The formation age of platinum-group minerals (PGM) in placer deposits has traditionally been difficult to constrain. We have applied the Pt-Os and Re-Os isotope systems to this problem by analyzing a suite of PGM from a placer deposit in southeastern Borneo that are derived, by mechanical processes, from chromitites of the Meratus ophiolite. Published subduction and emplacement ages and biostratigraphy of pelagic sediments of the ophiolite sequence define a minimum age for genesis at a spreading ridge. However, igneous components of the ophiolite have previously been undateable. Alluvial PGM grains (n = 260) from the Pontyn River, which drains the Meratus Mountains, were analyzed by laser ablation-multicollector-inductively-coupled mass spectrometry (LA-MC-ICPMS). Re-Os data do not show any isochronous relationship. Despite a significant range in 187Os/188Os (0.122–0.141), 187Re/188Os values show a very narrow range (0.000005–0.002980). In contrast, the PGM have a wide range in both 186Os/188Os (0.119801–0.120315) and 190Pt/188Os (<0.00001–1.493430), yielding a precise Pt-Os isochron age of 197.8 ± 8.1 Ma (2σ).
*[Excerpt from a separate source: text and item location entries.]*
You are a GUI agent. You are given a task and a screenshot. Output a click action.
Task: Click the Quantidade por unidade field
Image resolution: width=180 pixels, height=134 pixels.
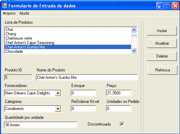(41, 125)
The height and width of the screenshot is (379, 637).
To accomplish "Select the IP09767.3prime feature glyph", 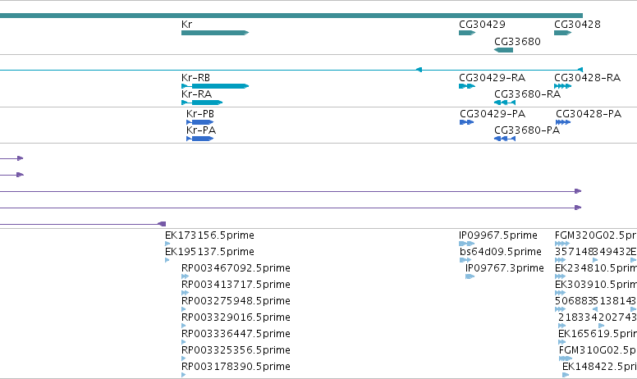I will click(x=470, y=276).
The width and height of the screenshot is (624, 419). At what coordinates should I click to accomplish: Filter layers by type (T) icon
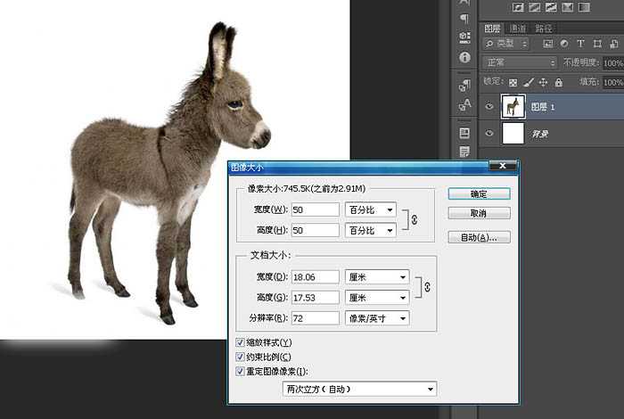pyautogui.click(x=580, y=43)
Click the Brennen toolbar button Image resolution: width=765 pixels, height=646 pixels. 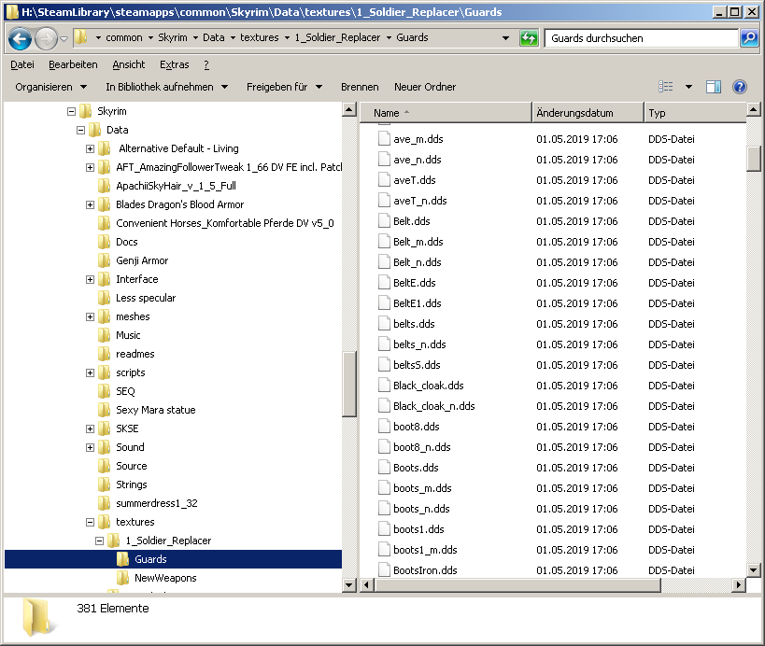360,87
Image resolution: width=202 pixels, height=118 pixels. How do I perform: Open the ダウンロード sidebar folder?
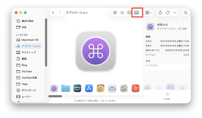click(29, 90)
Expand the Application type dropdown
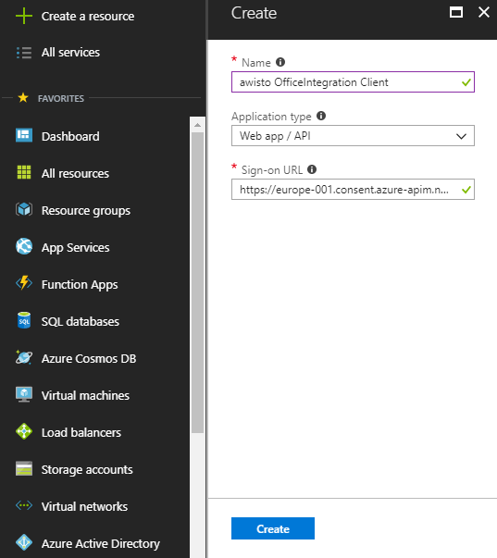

This age fits well with published age constraints for this ophiolite and we argue that it dates the crystallization of the PGM. Previous studies have shown that the Pontyn PGM are derived from ophiolitic chromitite; therefore, the PGM Pt-Os isochron age also provides the first absolute age constraint for the genesis of igneous rocks of the Meratus ophiolite. These results highlight the potential of the Pt-Os geochronometer as a tool for dating the crystallization age of PGM found in placer deposits, for dating primary platinum mineralization in general, and for use in ophiolite geochronology.